Your task: At the line containing "Given: Click the Add button", begin an exact copy, and continue through the last line of the entries below. Leave out any pictures.

Provided data:
Start of Block

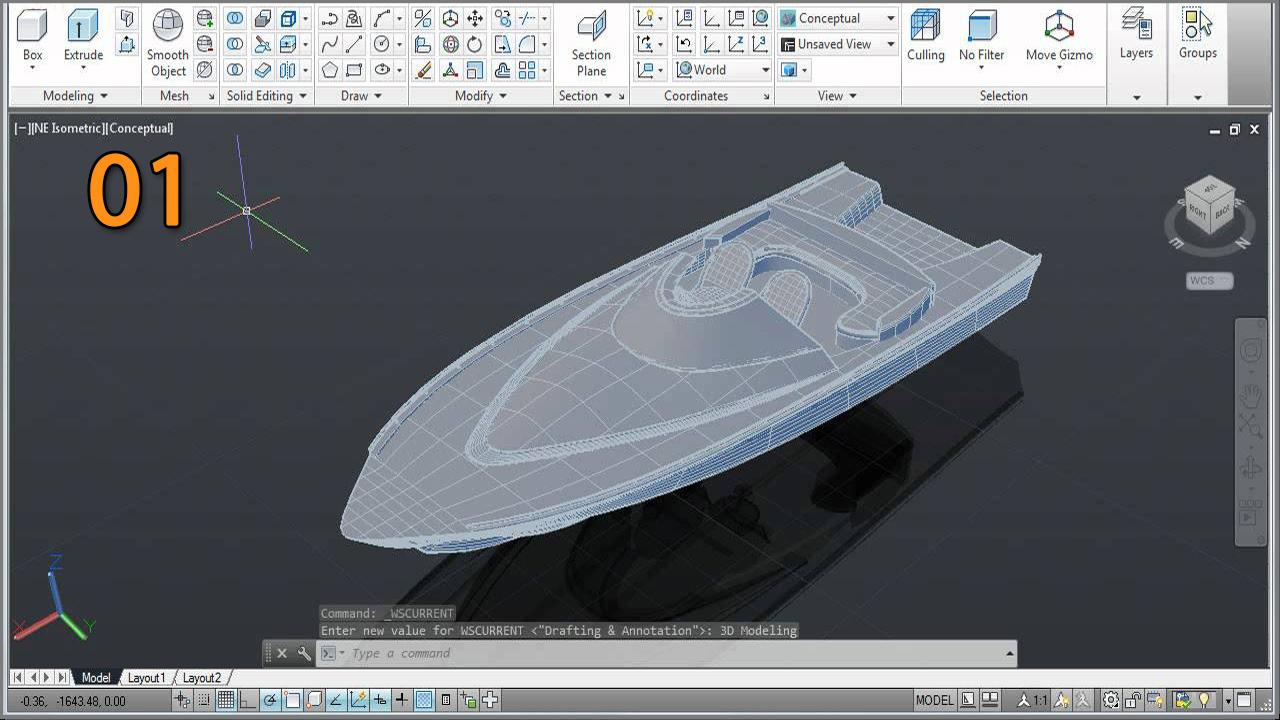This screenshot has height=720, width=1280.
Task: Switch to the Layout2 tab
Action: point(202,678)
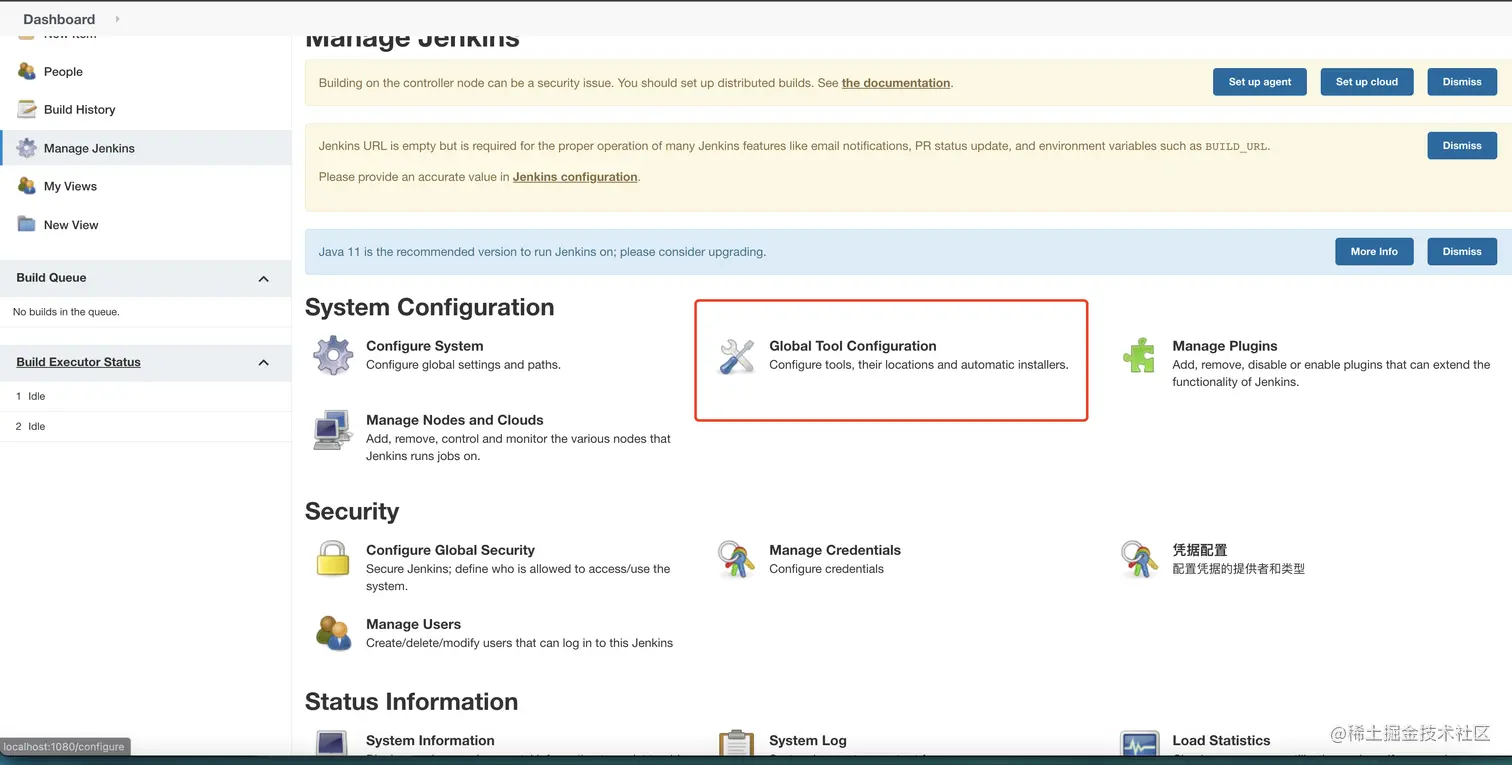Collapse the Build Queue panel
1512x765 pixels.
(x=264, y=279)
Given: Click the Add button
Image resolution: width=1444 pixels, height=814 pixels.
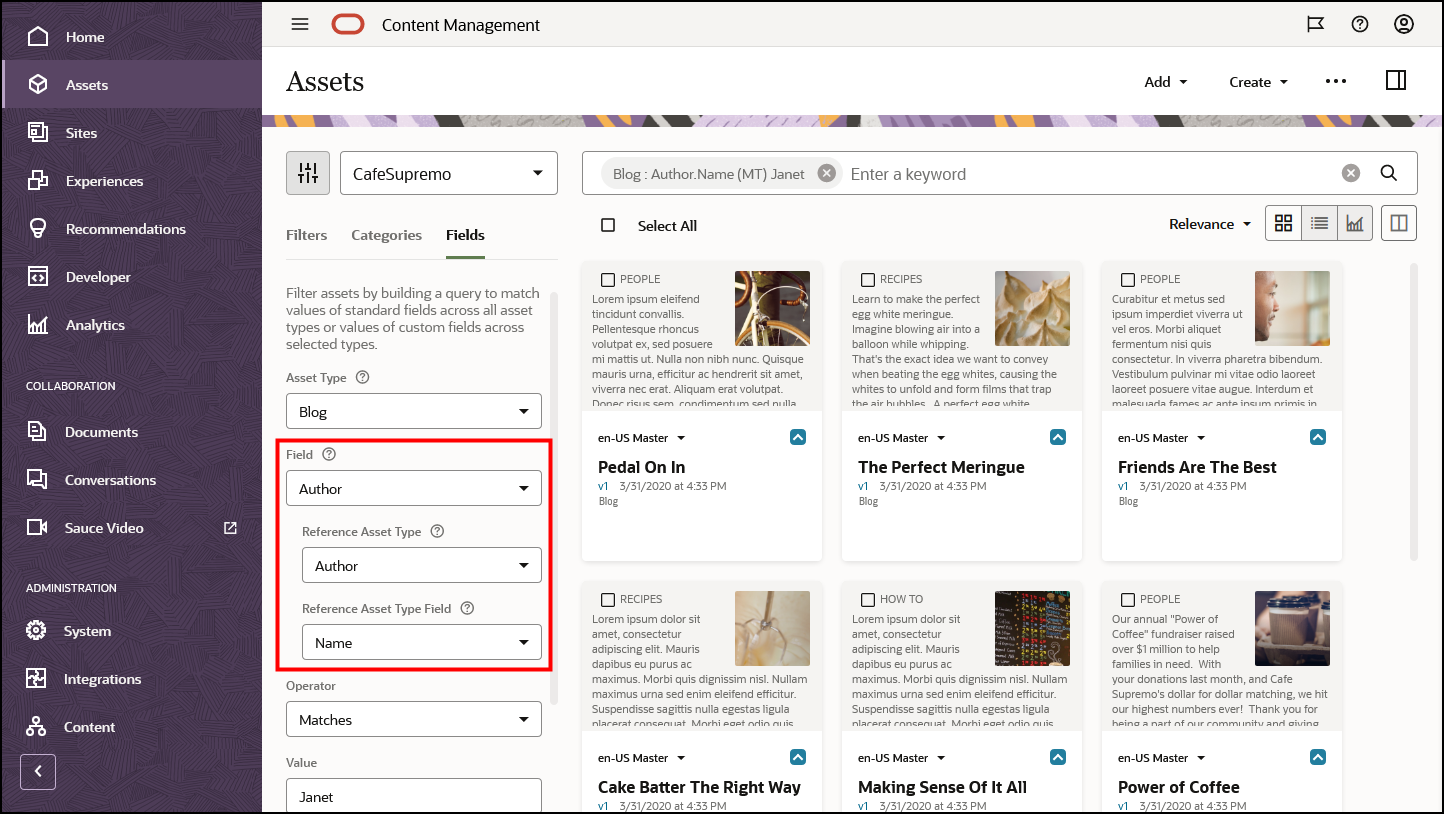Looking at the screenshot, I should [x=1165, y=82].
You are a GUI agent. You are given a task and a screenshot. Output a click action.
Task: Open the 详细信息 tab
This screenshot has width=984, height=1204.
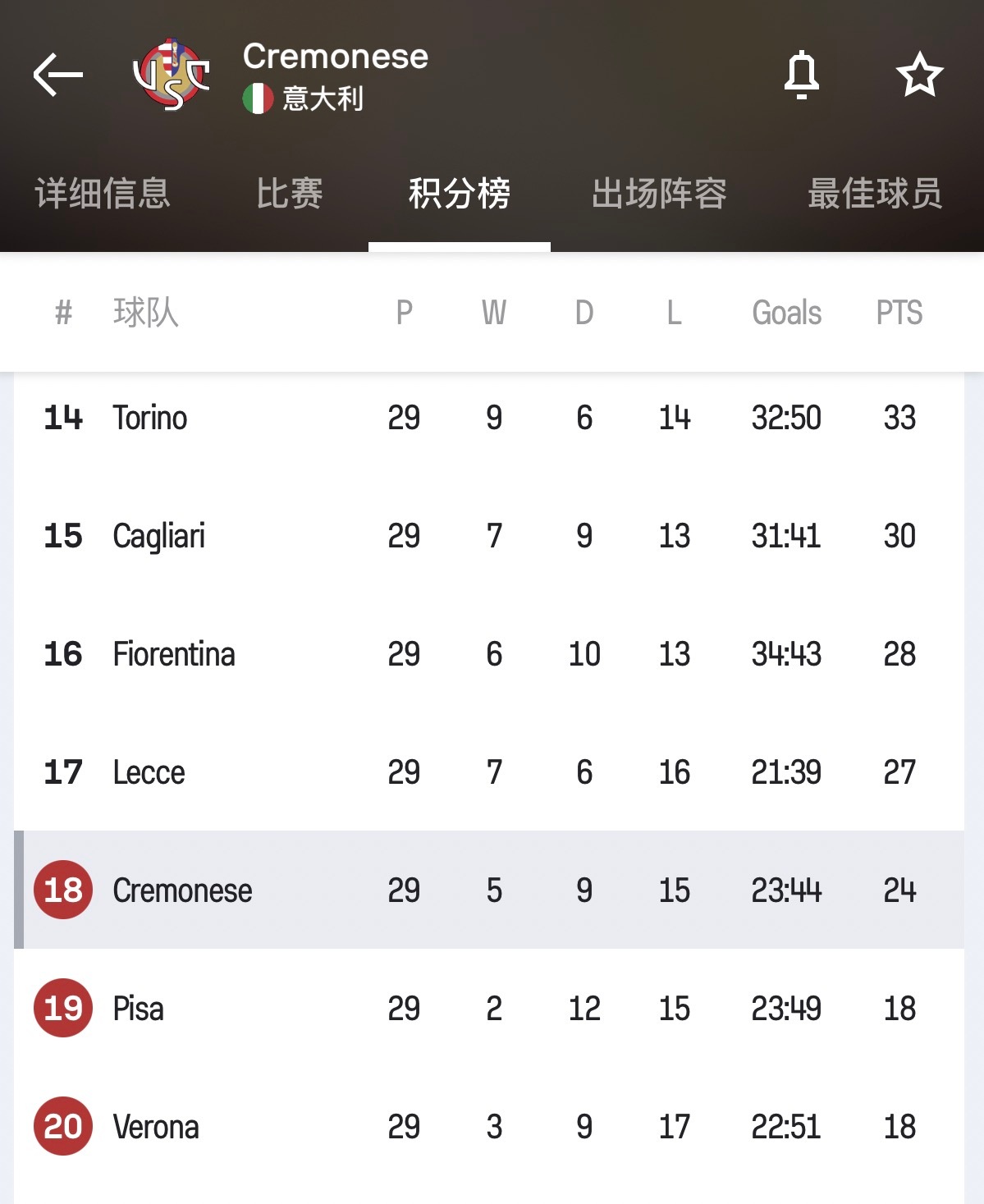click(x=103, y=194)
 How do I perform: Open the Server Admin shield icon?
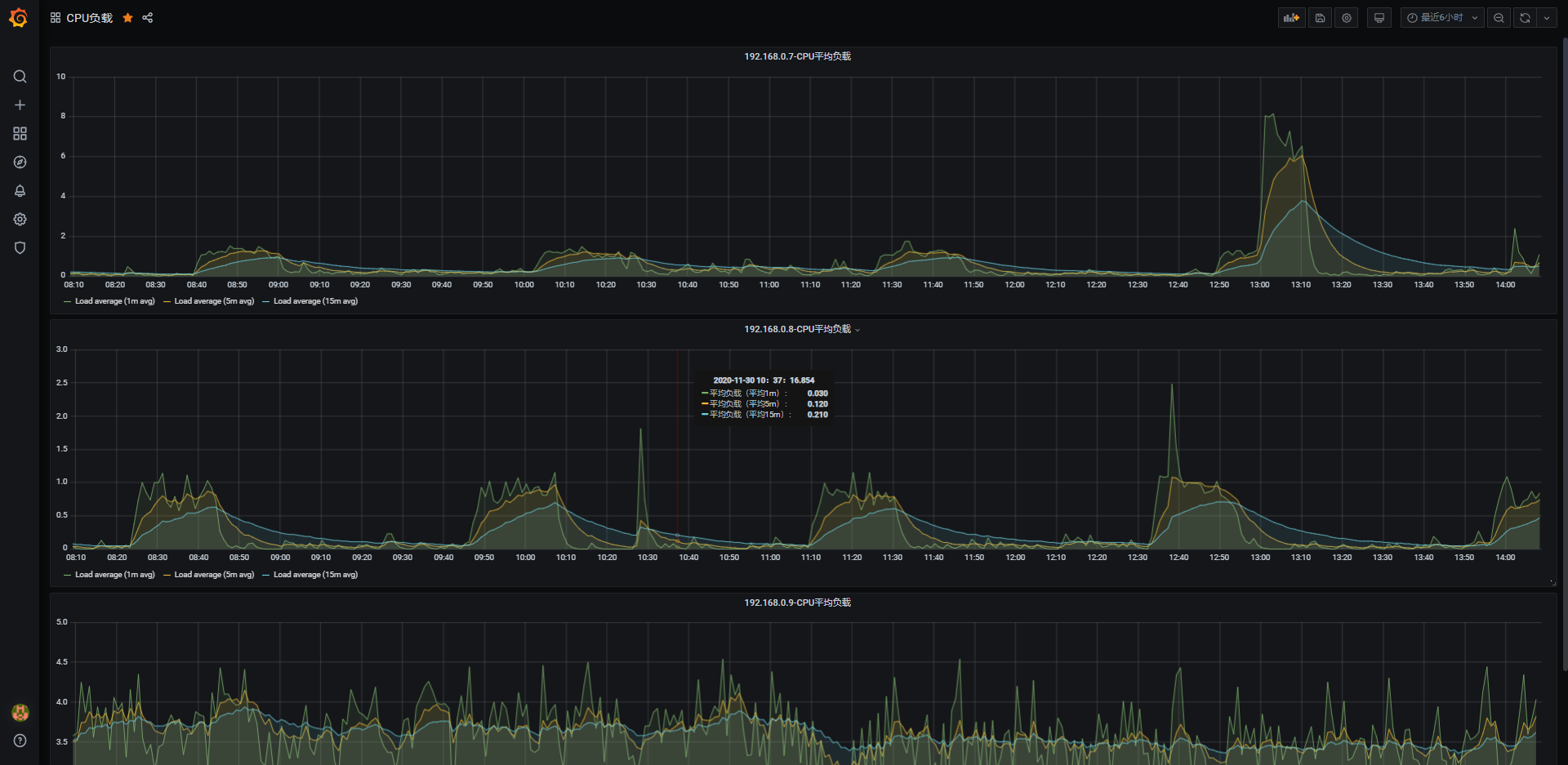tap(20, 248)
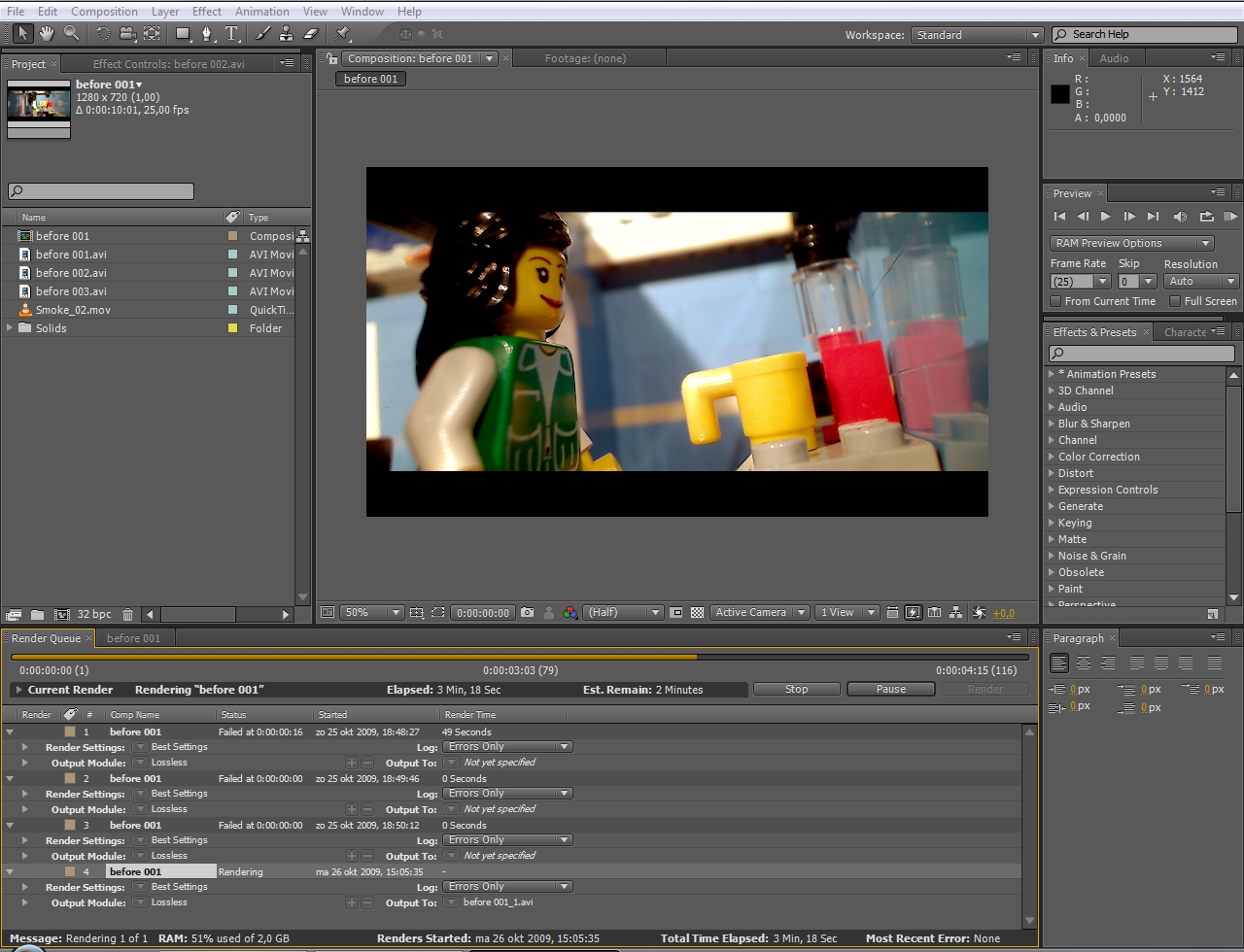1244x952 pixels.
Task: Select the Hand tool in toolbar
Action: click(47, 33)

End of Block

Answer space:
Given: Click the Add button
Image resolution: width=1444 pixels, height=814 pixels.
Looking at the screenshot, I should [x=1165, y=82].
You are a GUI agent. You are given a task and a screenshot. Output a click action.
Task: Open the 详细信息 tab
This screenshot has width=984, height=1204.
click(x=103, y=194)
 How do I perform: Open the Server Admin shield icon?
tap(20, 248)
1244x952 pixels.
Task: Select the Hand tool in toolbar
Action: click(47, 33)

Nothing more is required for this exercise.